The design with keyword arguments doesn’t have this problem: you can execute the function when the last positional argument is given and list all the keyword arguments out of order. That means you can keep passing arguments to a partially-applied function and it won’t execute until the last positional argument is given. Furthermore, you can have optional parameters in the beginning, middle and end of functions without any restrictions other than that they have to be keyword arguments.
Detailed design
Currently Rust has
fn slice(&self, begin: usize, end: usize) -> &'a str
fn slice_from(&self, begin: usize) -> &'a str
fn slice_to(&self, end: usize) -> &'a str
This can be changed to
fn slice(&self, from => begin: usize, to => end: usize) -> &'a str
fn slice(&self, from => begin: usize) -> &'a str
fn slice(&self, to => end: usize) -> &'a str
Note that these are three different functions that have three different signatures. The keywords a function accepts is part of its signature. You can call these functions like this:
foo.slice(from => 5); //equivalent to current foo.slice_from(5)
foo.slice(to => 9); //equivalent to current foo.slice_to(9)
foo.slice(from => 5, to => 9); //equivalent to current foo.slice(5, 9)
foo.slice(from => 9, to => 5); //equivalent to current foo.slice(5, 9)
if Rust had some kind of way to curry functions added later, you could curry the arguments and then manually pass the &self
as the last argument to the function:
let x = curried_slice(from => 5); //curried
x(foo); //foo.slice_from(5);
let y = curried_slice(from => 5); //curried
let z = y(to => 10); //curried
z(foo); //foo.slice(5, 10);
So this feature is future-proof for a possible currying method in Rust. In JavaScript a lot of libraries cannot be used by some kind of a curry()
function because the order of the arguments is wrong - the authors never considered that someone would try to curry their functions and partial application in JS is pretty useless because of this (you sometimes want to partially apply the SECOND argument and it’s painful to do this). Having a design that already solves issues with argument order is an indirect benefit.
Drawbacks
This is a more complicated design than just having default arguments and overloading. Now there are two different types of arguments (positional and keyword) and they might interact with each other, lifetimes, traits, closures in different ways. It doesn’t solve the problem of currying when there are no positional arguments in the first place, so you need at least one positional argument to curry in a pain-free way.
Alternatives
A better design to the above function might be designing it like so:
let title = "Title";
let position = Position(20, 50);
let dimensions = Dimension(100, 50);
window.addNewControlDrawingNow(title, position, dimensions);
Now the function takes three parameters, and we assigned them meaningful names. We have created two different functions addNewControl
and addNewControlDrawingNow
instead of passing a boolean to choose whether the control draws now.

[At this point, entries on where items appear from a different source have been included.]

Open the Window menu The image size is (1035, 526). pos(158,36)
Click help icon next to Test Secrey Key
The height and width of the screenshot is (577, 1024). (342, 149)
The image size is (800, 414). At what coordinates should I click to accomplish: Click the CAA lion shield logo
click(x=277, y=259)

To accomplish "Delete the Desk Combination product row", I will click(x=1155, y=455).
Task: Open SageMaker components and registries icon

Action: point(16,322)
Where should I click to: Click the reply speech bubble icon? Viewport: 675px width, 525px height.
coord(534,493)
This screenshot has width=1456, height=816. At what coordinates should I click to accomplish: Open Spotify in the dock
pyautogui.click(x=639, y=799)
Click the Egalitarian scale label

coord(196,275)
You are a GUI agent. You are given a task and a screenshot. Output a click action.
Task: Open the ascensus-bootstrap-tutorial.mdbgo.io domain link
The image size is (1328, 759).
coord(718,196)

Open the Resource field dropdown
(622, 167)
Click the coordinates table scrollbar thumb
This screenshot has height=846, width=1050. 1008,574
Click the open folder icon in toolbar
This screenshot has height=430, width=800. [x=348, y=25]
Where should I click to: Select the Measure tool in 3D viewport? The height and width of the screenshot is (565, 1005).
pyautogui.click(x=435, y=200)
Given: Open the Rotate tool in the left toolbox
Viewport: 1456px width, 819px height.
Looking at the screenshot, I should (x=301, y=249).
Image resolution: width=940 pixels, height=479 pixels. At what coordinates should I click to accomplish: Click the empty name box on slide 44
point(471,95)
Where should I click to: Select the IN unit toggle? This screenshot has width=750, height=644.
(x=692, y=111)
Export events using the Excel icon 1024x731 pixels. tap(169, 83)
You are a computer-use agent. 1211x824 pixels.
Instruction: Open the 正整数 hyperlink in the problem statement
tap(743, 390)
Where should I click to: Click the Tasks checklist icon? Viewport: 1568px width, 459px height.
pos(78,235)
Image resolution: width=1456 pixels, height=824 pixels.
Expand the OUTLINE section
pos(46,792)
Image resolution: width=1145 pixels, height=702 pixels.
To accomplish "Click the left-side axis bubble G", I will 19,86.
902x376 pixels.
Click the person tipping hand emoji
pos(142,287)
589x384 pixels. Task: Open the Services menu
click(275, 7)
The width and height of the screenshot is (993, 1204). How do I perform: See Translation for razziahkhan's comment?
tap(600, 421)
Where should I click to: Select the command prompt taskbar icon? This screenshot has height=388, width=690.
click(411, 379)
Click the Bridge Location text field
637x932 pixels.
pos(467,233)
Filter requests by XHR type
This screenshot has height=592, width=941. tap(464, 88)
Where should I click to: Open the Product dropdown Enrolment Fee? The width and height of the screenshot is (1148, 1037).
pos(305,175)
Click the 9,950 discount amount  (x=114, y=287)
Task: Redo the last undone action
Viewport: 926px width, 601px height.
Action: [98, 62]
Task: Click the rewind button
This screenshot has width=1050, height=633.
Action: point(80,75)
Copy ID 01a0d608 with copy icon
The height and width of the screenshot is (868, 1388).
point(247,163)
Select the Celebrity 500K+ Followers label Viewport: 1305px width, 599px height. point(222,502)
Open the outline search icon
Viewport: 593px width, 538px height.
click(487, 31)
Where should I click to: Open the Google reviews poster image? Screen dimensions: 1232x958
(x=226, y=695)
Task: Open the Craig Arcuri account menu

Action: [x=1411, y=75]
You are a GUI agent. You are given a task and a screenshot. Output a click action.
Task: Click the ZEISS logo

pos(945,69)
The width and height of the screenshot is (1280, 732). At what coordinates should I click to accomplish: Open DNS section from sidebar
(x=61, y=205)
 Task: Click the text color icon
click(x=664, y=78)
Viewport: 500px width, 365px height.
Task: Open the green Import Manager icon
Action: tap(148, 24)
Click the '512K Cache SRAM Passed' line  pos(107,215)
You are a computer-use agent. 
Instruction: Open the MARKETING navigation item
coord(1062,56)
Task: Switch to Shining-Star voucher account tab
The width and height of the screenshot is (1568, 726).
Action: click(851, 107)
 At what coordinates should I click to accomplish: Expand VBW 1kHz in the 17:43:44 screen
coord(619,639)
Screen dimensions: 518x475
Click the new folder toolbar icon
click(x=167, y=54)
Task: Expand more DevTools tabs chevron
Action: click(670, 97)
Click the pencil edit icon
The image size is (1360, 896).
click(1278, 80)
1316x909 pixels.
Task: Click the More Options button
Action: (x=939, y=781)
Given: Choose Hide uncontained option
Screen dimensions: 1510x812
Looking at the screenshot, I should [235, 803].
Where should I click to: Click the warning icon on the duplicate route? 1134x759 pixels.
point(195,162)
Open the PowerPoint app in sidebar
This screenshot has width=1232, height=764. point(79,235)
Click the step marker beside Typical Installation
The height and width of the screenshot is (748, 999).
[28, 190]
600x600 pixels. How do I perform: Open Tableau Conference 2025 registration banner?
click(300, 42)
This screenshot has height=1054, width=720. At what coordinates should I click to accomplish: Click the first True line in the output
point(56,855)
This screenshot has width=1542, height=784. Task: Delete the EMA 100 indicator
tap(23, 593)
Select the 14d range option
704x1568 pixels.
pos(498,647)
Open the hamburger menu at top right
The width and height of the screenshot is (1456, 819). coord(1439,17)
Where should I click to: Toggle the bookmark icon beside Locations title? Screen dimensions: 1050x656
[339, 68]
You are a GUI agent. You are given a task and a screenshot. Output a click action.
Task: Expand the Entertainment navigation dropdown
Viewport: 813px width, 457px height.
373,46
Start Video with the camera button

While this design is better, it still doesn’t solve the problem of having to remember of what order to put dimensions
, position
, and the title
. At least the compiler will now verify that the types are correct. It is still up to the programmer to actually name those variables well, instead of the API specifying what the keywords should be.
If keyword arguments themselves are not implemented, then there’s also the issue of overloading to enable better API design.
Unresolved questions
Should closures have keyword arguments as well?